Dataset records

★ ★ ★

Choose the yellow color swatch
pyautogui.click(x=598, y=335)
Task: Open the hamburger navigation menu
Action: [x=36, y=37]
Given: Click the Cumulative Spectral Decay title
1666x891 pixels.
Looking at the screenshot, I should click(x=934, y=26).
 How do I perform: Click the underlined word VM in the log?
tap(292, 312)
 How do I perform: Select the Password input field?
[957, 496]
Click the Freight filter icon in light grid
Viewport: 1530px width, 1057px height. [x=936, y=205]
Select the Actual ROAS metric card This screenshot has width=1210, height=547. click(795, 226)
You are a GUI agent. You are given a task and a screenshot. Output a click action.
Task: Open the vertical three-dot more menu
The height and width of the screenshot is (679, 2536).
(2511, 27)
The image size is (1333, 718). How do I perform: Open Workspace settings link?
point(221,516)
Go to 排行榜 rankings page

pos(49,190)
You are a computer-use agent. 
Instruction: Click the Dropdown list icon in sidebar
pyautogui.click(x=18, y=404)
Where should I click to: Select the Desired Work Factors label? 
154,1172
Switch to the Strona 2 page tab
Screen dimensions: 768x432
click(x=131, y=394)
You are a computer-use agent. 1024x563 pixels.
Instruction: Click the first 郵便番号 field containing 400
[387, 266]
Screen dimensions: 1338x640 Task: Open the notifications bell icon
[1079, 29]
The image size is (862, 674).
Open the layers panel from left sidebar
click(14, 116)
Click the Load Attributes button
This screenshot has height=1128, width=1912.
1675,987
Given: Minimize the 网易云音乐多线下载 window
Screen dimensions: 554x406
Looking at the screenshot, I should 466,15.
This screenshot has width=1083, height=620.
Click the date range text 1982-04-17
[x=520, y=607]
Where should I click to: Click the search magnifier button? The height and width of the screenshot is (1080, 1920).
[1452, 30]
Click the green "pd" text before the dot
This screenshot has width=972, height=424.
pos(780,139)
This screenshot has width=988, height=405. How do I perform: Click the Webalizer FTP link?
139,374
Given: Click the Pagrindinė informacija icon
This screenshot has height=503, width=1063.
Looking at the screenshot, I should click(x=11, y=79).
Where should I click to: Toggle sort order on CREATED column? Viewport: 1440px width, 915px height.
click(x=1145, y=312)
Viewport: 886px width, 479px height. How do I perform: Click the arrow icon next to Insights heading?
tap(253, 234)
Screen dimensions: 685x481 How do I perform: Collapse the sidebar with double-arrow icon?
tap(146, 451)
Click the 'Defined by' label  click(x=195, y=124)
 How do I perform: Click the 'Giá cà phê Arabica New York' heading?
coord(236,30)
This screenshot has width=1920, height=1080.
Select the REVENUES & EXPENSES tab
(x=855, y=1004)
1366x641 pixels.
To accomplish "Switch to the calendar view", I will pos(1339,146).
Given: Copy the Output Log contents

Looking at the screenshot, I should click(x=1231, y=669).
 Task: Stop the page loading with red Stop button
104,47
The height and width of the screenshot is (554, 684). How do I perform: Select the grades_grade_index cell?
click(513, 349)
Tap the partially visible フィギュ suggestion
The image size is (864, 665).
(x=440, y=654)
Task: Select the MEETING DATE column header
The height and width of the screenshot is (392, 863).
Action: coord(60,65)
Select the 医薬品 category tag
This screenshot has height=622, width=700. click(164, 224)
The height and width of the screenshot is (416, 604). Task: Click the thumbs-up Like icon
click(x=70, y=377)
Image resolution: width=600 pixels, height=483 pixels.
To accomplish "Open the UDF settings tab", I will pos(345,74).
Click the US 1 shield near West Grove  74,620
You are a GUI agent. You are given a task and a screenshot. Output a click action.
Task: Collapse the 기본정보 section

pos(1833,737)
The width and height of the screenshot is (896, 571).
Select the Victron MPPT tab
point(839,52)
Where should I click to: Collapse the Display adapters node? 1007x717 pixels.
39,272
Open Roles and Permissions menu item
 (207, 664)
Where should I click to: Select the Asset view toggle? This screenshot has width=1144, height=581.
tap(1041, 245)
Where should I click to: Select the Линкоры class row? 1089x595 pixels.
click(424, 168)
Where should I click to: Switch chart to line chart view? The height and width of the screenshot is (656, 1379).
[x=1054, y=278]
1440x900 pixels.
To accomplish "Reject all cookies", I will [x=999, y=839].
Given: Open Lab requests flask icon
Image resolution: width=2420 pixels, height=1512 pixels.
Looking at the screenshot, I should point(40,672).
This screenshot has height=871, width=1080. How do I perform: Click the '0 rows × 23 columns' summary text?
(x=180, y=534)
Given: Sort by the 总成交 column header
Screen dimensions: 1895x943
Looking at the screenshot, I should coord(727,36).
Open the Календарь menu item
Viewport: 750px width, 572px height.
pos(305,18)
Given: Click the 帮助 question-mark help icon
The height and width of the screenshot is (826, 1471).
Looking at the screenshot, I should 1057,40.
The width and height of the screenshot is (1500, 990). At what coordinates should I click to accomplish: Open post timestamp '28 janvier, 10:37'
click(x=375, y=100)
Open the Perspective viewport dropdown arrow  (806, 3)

★ ★ ★

» **What is required**
Set down, unchanged, only those lines above that fall between the line with "The height and width of the screenshot is (416, 604)." and the line with "Given: Sort by the 总成交 column header", the two end lines included.

» **Response to the task**
The height and width of the screenshot is (416, 604). Task: Click the thumbs-up Like icon
click(x=70, y=377)
Image resolution: width=600 pixels, height=483 pixels.
To accomplish "Open the UDF settings tab", I will pos(345,74).
Click the US 1 shield near West Grove  74,620
You are a GUI agent. You are given a task and a screenshot. Output a click action.
Task: Collapse the 기본정보 section

pos(1833,737)
The width and height of the screenshot is (896, 571).
Select the Victron MPPT tab
point(839,52)
Where should I click to: Collapse the Display adapters node? 1007x717 pixels.
39,272
Open Roles and Permissions menu item
 (207, 664)
Where should I click to: Select the Asset view toggle? This screenshot has width=1144, height=581.
tap(1041, 245)
Where should I click to: Select the Линкоры class row? 1089x595 pixels.
click(424, 168)
Where should I click to: Switch chart to line chart view? The height and width of the screenshot is (656, 1379).
[x=1054, y=278]
1440x900 pixels.
To accomplish "Reject all cookies", I will [x=999, y=839].
Given: Open Lab requests flask icon
Image resolution: width=2420 pixels, height=1512 pixels.
Looking at the screenshot, I should point(40,672).
This screenshot has height=871, width=1080. How do I perform: Click the '0 rows × 23 columns' summary text?
(x=180, y=534)
Given: Sort by the 总成交 column header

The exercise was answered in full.